Personally, you can’t speak well of yourself. Why?
- Humble leaders don’t brag. They talk about the strengths and successes of others.
- Considerate managers don’t demean others. They don’t want to make others feel inferior by outshining them.
- Wise leaders avoid the humblebrag*. It’s obvious, offensive, and ineffective.
A culture of beat down:
We beat down others because we beat down ourselves.
Negative feedback feels more substantial than positive affirmations. Most leaders feel more effective when giving criticism and less effective when giving positive feedback*.
In truth, many leaders don’t give any feedback at all. No feedback feels like beat down too.
A culture of affirmation:
Imagine a culture where affirmation exceeds correction by three times. What concerns you?
- Affirmations feel frivolous or fake, especially when people have weaknesses?
- People might feel they’ve arrived and stop giving their best?
- Your status might go down if you affirm others too much?
- Giving too many affirmations might make you look weak and needy?
You can’t energize people and beat them down at the same time.
Affirm team members’ humanity.
A leader told me that one of the simplest things she does receives the most positive feedback.

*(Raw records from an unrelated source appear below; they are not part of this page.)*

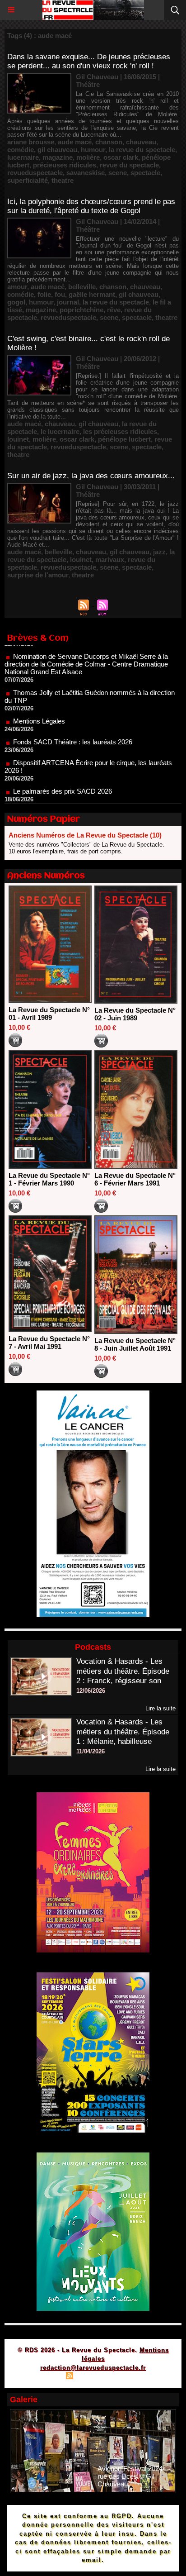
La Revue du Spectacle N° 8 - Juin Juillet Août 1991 (135, 1344)
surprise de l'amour (37, 575)
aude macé (75, 142)
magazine (57, 157)
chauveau (141, 142)
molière (88, 157)
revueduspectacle (35, 172)
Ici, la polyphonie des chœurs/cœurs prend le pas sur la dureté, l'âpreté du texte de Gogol (91, 206)
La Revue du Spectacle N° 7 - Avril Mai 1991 (49, 1342)
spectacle (145, 172)
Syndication (91, 2376)
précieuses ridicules (64, 165)
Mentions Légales (39, 695)
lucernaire (23, 157)
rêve (114, 310)
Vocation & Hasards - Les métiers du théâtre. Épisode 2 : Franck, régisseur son (122, 1671)
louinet (18, 439)
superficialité (27, 180)
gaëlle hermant (92, 294)
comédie (20, 149)
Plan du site (43, 2376)
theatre (62, 180)
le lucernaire (60, 431)
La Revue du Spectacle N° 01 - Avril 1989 (49, 1013)
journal (68, 302)
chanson (108, 142)
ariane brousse (30, 142)
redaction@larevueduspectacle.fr (93, 2367)
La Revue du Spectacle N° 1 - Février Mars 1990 (49, 1179)
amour (17, 286)
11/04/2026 (90, 1751)
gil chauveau (57, 149)
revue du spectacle (129, 165)
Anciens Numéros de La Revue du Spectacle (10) (85, 835)
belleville (82, 286)
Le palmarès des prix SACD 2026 (62, 765)
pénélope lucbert (124, 439)
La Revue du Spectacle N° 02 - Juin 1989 (135, 1014)
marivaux (109, 559)
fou (60, 294)
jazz (159, 552)
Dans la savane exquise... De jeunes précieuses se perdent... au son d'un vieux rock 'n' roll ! (88, 61)
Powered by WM (136, 2376)
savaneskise (85, 172)
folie (44, 294)
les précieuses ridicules (120, 431)
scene (117, 172)
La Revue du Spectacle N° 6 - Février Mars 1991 (135, 1179)
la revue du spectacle (142, 149)
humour (93, 149)
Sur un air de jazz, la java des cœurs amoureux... (91, 475)
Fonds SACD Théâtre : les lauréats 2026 (72, 715)
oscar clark (120, 157)
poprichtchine (81, 310)
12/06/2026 (90, 1690)
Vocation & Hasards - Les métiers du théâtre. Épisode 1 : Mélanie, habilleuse (122, 1732)
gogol (16, 302)
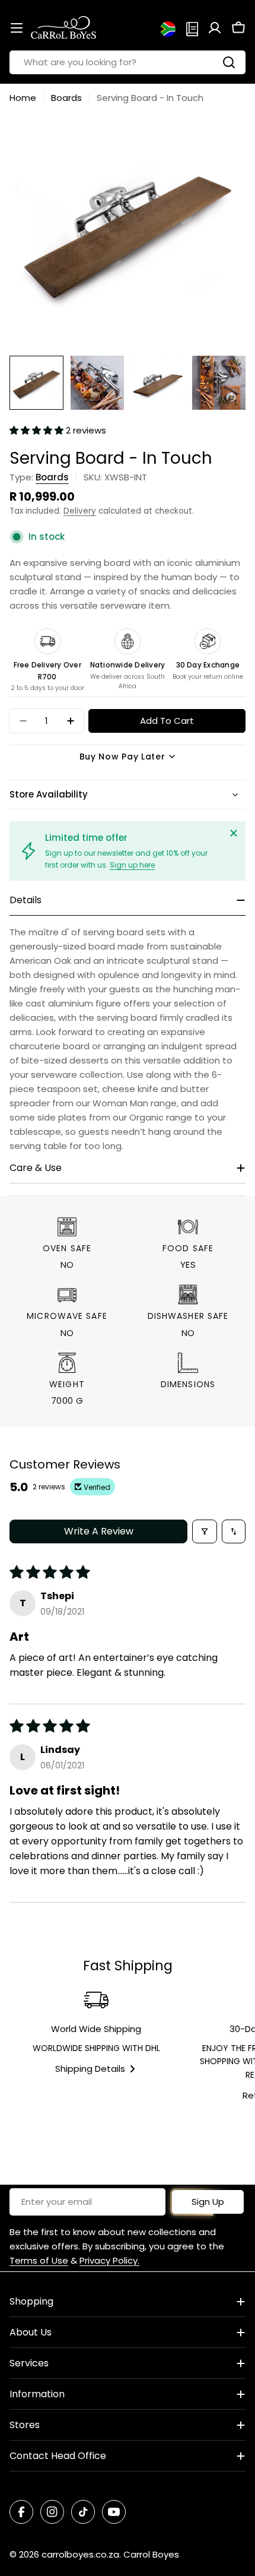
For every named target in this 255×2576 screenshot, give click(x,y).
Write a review (98, 1531)
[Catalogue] (192, 28)
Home (22, 97)
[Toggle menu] (16, 28)
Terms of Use (38, 2260)
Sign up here (132, 865)
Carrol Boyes (151, 2554)
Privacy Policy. (109, 2260)
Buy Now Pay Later (122, 756)
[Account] (215, 28)
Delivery (79, 511)
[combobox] (127, 62)
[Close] (234, 833)
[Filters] (204, 1531)
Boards (66, 97)
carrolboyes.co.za (80, 2554)
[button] (37, 430)
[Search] (229, 62)
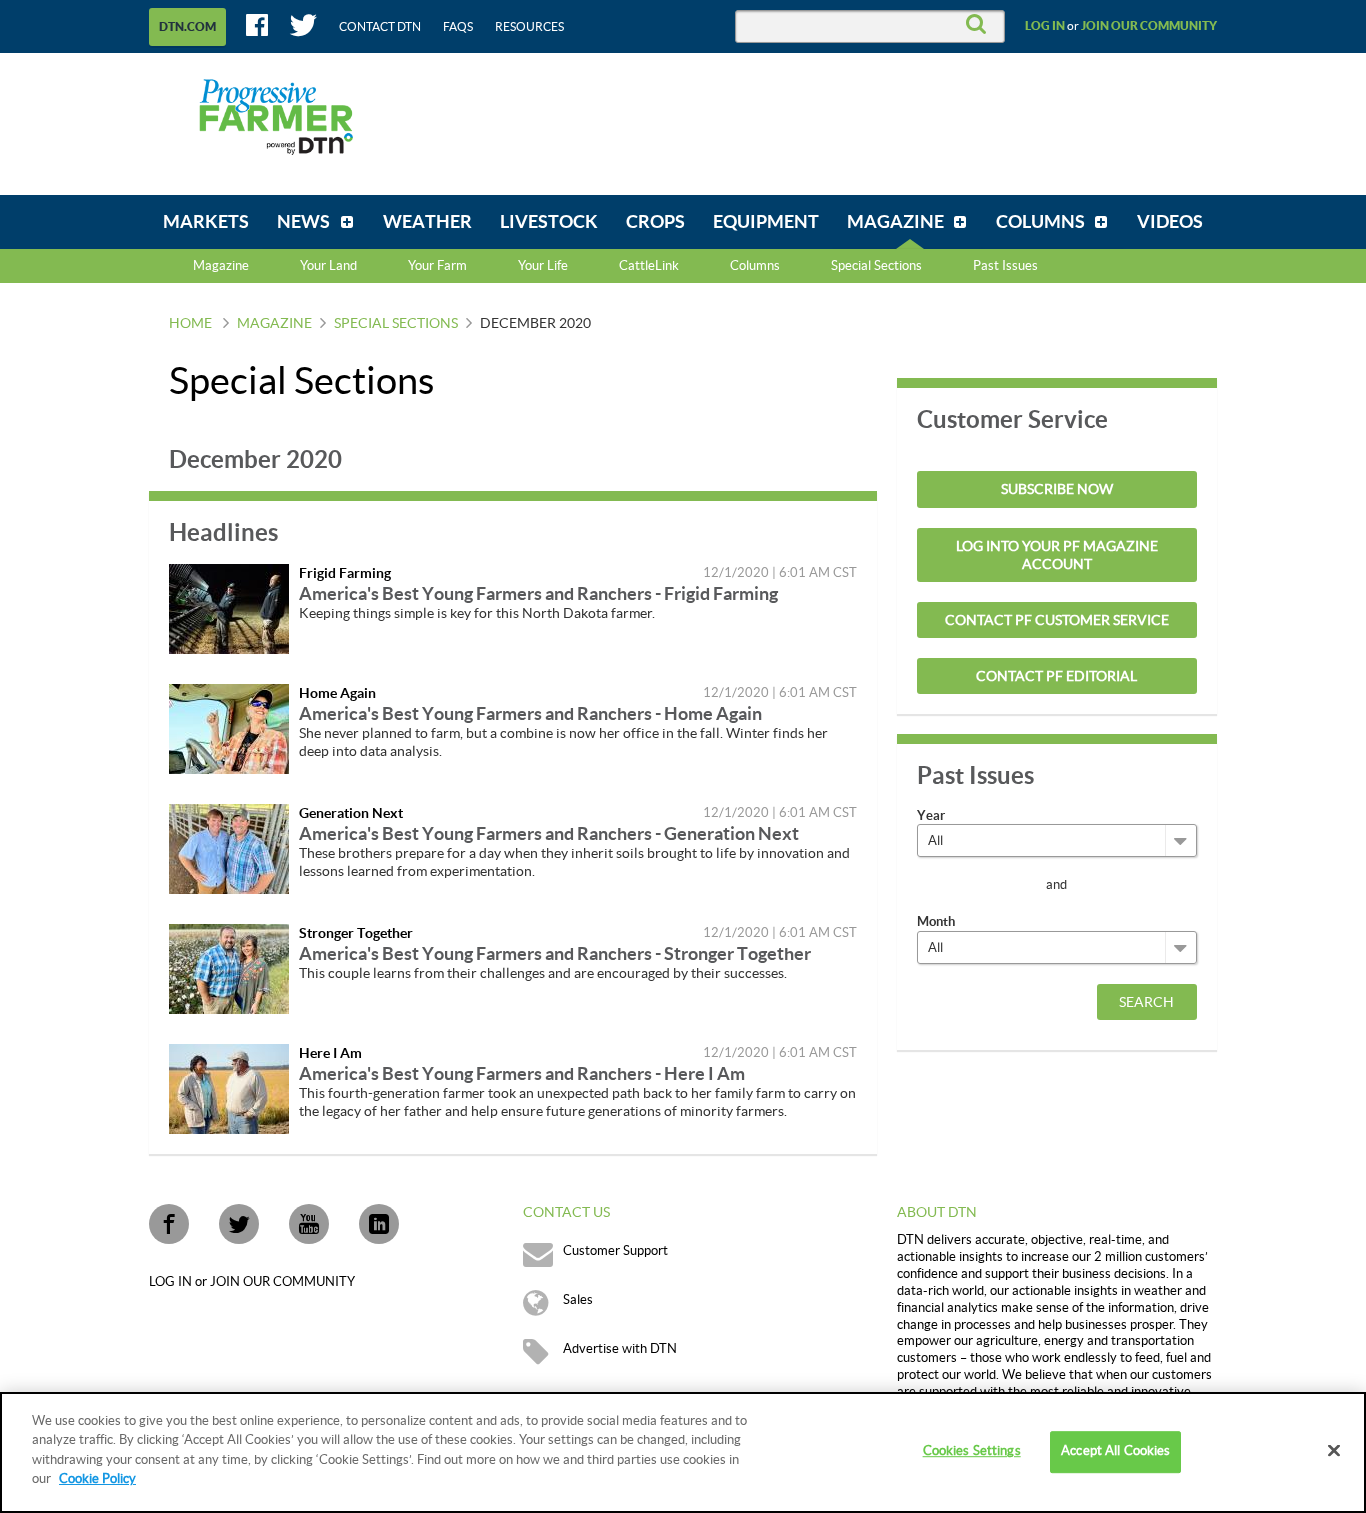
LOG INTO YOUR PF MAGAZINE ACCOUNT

She sends birthday and anniversary cards. She sends them in the mail with hand written addresses. All are hand signed. Many have personal notes.
A culture of affirmation treats people like human beings, not tools.
3 ways to move toward a culture of affirmation:
- Invite team members to tell you about their accomplishments in private. Give feedback that affirms accomplishments.
- Have team members brag about each other in meetings. “When I see you at your best I see you…”
- Honor effort not just results.
How might leaders create a culture of affirmation?
When might affirmation go too far?
*HBR Source: Nearly 40% don’t give positive affirmation.